**SOAL 1**
Salin ulang tanpa perubahan bagian teks tentang René Descartes dan geometri, mulai dari "Karena itulah saya" dan terus hingga "ada juga shyntetic.".

**TEKS KUTIPAN**
********************

— Mengingat René Descartes, Mengenang
Muḥammad al-Ghozālī
Perjalanan menemani anak-anak belajar matematika yang sampai
pada topik geometri membuat saya kembali teringat kepada dua pendekatan yang digunakan:
sistesis dan analitis. Terus terang, andai tak berminat pada fisika, astronomi,
ekonomi, dan akuntansi, mungkin saya tak akan meluangkan waktu untuk menengok matematika.
Karena itulah saya belajar matematika secara pragmatis — hanya mengambil bagian yang diperlukan untuk ranah yang
diminati aja.
Dampak perilaku pragmatis tersebut ialah saya masih kesulitan
memetakan matematika sepertihalnya bisa saya lakukan terhadap fisika. Walakin karena
keadaan praktis, saya terpaksa meluangkan waktu tak sejenak untuk matematika. Takdir
memang kejam, dan uraian pembuka yang tak berguna ini sebagai penegas bahwa matematika
dipelajari karena faktor lain.
Pendekatan analitis, yang biasa disebut analytic geometry, ialah pengkajian geometri
menggunakan sistem koordinat. Temuan pendekatan ini mengubah peta kajian geometri
sehingga memaksa cara salaf yang menggunakan metode aksiomatik dinamai sistesis
atau disebut shyntetic geometry. Biar tampak sepasang, ada analytic,
ada juga shyntetic.
Analytic geometry menjadi lahan yang dikembangkan oleh René
Descartes, sebagai jalan melestarikan namanya dalam peta kajian keilmuan, khususnya
matematika. Sumbangan René Descartes antara lain ialah penggunaan x, y,
dan z dalam persamaan untuk mewakili hal yang belum diketahui.

********************

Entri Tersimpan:
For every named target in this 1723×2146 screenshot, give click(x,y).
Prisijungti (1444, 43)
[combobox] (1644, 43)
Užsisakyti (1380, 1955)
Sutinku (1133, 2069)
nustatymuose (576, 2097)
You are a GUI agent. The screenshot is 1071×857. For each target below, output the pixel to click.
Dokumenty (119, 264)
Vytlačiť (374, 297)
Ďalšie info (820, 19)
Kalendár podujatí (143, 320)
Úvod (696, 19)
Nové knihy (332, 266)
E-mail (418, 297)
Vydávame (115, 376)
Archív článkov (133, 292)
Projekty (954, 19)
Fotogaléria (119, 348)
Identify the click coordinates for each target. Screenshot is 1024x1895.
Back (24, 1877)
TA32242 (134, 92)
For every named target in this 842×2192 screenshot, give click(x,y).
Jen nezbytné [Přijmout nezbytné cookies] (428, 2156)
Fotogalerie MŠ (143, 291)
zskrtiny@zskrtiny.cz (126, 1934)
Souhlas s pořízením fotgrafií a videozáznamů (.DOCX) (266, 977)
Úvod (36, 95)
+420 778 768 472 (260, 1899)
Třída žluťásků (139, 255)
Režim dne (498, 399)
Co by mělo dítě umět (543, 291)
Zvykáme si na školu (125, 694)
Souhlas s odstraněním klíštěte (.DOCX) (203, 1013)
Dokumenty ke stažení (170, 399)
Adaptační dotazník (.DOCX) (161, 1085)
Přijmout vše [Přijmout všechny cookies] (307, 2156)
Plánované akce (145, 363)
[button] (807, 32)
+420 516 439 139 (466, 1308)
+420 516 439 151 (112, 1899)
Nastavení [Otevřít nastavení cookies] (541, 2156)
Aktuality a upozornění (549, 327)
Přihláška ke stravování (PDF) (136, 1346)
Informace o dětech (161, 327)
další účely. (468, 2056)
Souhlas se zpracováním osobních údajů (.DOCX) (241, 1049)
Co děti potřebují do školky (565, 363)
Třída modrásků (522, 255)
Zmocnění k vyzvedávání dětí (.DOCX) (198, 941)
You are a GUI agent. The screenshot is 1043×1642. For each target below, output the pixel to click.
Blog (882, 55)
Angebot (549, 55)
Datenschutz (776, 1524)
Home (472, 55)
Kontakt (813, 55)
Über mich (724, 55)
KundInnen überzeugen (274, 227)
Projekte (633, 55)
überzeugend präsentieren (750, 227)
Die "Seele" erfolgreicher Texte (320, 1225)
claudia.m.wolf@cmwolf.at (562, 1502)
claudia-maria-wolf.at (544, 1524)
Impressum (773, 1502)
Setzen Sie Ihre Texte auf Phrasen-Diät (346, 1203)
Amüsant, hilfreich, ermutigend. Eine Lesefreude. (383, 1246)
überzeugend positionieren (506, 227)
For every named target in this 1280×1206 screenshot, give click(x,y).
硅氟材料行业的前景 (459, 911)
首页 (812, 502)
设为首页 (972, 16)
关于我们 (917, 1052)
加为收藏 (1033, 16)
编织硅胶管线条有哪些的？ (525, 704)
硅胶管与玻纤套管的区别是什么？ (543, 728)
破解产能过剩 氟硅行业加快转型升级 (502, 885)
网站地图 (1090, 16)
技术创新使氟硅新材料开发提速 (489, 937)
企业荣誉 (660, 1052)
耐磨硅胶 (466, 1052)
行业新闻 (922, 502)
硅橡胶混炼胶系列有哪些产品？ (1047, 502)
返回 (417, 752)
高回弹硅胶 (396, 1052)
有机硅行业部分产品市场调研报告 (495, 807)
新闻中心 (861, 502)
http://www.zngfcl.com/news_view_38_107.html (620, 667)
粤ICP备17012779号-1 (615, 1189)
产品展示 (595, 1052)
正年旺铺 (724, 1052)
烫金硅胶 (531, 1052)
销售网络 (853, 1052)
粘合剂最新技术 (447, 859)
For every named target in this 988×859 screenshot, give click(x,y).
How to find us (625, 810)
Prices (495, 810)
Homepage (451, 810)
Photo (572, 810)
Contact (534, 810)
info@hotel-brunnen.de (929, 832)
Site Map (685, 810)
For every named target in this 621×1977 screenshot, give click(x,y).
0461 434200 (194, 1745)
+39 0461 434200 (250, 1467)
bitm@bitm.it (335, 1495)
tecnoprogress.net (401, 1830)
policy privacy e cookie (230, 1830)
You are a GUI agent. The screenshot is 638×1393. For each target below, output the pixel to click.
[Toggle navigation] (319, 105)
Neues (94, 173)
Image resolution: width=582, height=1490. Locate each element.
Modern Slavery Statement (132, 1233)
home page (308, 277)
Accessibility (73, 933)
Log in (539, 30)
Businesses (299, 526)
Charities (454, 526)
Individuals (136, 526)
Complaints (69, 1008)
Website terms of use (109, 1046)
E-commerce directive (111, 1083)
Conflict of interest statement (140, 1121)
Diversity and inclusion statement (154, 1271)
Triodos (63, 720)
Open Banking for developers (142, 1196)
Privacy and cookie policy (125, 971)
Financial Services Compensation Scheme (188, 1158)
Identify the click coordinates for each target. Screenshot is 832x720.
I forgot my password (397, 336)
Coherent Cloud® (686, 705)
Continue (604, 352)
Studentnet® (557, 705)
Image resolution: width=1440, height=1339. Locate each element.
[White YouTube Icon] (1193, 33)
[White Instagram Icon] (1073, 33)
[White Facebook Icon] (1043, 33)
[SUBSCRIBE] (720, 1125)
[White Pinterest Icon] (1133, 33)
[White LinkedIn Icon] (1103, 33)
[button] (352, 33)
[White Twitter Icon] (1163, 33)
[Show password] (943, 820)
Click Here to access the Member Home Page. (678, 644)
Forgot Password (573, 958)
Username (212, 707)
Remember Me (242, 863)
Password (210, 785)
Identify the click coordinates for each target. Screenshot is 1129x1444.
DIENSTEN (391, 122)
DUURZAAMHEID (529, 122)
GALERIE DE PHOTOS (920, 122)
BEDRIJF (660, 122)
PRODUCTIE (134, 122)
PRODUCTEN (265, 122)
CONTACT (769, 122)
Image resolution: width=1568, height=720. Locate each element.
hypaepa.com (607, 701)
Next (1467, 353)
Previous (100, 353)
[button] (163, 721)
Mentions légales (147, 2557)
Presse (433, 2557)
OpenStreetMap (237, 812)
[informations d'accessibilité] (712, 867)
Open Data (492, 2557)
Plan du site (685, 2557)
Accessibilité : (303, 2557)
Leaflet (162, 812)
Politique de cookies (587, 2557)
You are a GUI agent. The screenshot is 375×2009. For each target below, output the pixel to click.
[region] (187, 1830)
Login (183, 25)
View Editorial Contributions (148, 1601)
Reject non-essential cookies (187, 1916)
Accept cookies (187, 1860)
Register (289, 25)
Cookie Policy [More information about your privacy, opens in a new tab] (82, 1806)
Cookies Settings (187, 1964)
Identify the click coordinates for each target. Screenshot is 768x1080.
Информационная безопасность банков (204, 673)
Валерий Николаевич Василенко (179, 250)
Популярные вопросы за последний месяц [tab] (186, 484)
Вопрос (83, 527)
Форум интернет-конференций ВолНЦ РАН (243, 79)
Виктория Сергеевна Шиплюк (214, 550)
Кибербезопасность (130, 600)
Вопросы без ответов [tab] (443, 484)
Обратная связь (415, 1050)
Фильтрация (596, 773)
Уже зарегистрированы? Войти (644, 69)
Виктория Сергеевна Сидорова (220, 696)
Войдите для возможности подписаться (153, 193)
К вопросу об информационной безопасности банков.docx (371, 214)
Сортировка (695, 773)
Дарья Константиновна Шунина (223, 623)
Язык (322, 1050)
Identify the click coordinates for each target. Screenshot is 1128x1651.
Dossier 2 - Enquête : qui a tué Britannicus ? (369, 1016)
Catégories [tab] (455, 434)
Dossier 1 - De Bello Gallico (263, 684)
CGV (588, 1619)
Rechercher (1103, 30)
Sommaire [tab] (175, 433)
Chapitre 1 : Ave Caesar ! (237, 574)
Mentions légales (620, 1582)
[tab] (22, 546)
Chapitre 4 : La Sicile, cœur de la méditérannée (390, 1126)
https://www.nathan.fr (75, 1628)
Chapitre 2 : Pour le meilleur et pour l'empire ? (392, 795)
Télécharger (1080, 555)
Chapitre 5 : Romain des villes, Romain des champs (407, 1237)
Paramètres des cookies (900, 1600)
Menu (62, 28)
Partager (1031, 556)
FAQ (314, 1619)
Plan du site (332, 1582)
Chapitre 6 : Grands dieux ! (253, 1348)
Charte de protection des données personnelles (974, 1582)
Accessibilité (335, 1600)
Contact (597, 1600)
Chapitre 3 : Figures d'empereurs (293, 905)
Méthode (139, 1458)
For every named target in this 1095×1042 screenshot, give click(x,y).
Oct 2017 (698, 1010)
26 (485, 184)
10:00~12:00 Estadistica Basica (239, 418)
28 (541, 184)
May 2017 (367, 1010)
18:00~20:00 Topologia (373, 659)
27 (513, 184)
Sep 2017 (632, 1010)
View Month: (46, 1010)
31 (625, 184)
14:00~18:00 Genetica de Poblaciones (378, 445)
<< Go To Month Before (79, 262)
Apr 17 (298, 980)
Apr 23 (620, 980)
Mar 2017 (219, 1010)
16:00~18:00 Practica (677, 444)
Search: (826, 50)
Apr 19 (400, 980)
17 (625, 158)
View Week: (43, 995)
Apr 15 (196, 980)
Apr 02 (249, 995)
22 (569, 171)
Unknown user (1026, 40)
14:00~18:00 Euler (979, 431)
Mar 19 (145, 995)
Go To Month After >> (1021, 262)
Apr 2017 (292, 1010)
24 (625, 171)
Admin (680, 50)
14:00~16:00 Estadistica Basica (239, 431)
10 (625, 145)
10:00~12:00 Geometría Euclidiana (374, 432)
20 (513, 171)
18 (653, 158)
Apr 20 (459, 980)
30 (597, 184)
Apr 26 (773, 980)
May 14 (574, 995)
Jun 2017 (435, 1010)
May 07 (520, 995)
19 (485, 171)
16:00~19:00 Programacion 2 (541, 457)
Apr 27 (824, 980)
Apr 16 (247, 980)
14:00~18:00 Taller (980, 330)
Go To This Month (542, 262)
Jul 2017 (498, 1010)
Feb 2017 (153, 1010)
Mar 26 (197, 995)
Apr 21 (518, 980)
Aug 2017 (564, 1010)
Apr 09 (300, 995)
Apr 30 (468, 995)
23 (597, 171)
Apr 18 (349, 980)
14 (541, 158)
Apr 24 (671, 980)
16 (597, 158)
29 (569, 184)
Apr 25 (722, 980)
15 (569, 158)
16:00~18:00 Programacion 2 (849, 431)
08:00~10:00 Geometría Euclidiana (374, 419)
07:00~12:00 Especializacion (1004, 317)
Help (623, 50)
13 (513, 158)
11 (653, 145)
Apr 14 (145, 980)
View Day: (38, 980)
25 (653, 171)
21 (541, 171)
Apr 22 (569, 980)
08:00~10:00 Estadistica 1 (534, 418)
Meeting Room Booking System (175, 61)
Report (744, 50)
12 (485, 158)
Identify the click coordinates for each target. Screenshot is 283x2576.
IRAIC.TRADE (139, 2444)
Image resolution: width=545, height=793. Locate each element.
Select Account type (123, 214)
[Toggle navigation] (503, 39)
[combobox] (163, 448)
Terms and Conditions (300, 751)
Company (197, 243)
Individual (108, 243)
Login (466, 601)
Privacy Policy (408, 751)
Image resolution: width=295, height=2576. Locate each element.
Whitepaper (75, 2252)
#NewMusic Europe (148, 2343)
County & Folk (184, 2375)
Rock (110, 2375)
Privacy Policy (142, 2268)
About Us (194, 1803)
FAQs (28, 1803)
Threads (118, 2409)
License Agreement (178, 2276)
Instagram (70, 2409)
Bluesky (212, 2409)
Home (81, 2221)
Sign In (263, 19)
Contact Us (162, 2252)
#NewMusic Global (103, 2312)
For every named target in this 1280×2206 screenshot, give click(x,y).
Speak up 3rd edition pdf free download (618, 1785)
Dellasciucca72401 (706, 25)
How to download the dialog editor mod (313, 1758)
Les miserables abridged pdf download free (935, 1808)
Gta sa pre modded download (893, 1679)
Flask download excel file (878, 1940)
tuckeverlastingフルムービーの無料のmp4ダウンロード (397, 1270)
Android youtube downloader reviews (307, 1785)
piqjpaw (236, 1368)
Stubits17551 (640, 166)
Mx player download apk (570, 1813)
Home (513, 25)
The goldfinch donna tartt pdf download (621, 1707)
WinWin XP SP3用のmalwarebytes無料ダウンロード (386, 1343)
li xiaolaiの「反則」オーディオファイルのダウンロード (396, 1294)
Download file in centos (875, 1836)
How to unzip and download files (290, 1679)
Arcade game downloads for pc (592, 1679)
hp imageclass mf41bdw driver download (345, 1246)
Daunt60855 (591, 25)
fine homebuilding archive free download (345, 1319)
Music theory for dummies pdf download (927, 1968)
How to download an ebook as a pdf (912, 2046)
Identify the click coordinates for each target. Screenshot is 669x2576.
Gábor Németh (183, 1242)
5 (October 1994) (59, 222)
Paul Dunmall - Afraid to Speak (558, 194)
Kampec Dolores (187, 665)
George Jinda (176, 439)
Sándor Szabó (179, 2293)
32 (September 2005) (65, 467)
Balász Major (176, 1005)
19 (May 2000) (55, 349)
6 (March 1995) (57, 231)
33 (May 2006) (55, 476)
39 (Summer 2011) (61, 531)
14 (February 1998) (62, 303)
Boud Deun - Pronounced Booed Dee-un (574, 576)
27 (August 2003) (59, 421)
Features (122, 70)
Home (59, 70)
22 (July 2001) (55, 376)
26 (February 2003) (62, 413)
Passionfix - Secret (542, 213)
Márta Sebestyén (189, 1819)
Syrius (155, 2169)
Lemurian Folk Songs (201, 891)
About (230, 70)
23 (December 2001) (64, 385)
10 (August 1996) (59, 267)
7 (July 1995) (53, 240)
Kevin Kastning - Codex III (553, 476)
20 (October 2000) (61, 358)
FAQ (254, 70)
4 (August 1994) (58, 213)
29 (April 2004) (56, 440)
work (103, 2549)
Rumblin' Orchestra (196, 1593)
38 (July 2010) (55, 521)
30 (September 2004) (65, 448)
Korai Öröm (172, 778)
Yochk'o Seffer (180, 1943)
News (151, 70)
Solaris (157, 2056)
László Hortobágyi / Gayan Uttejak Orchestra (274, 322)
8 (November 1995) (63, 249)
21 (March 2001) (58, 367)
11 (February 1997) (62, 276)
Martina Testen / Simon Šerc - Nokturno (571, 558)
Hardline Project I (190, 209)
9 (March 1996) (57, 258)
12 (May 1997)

********************

**SOAL 2**
Ubah skala entri tersimpan dari baris pertamanya sampai baris yang memuat "Kalendár podujatí (143, 320)" (kedua ujung termasuk), lalu tulis ulang hanya baris-baris itu beserta permintaannya. Setiap angka koordinat pada jawaban dikalikan 2,2 dan dibulatkan ke bilangan bulat terdekat, dengan nilai setengah dibulatkan ke atas.

**HASIL LATIHAN 1**
Karena itulah saya belajar matematika secara pragmatis — hanya mengambil bagian yang diperlukan untuk ranah yang
diminati aja.
Dampak perilaku pragmatis tersebut ialah saya masih kesulitan
memetakan matematika sepertihalnya bisa saya lakukan terhadap fisika. Walakin karena
keadaan praktis, saya terpaksa meluangkan waktu tak sejenak untuk matematika. Takdir
memang kejam, dan uraian pembuka yang tak berguna ini sebagai penegas bahwa matematika
dipelajari karena faktor lain.
Pendekatan analitis, yang biasa disebut analytic geometry, ialah pengkajian geometri
menggunakan sistem koordinat. Temuan pendekatan ini mengubah peta kajian geometri
sehingga memaksa cara salaf yang menggunakan metode aksiomatik dinamai sistesis
atau disebut shyntetic geometry. Biar tampak sepasang, ada analytic,
ada juga shyntetic.

**HASIL LATIHAN 2**
For every named target in this 1723×2146 screenshot, give click(x,y).
Prisijungti (3177, 95)
[combobox] (3617, 95)
Užsisakyti (3036, 4301)
Sutinku (2493, 4552)
nustatymuose (1267, 4613)
You are a GUI agent. The screenshot is 1071×857. For each target below, output the pixel to click.
Dokumenty (262, 581)
Vytlačiť (823, 653)
Ďalšie info (1804, 42)
Kalendár podujatí (315, 704)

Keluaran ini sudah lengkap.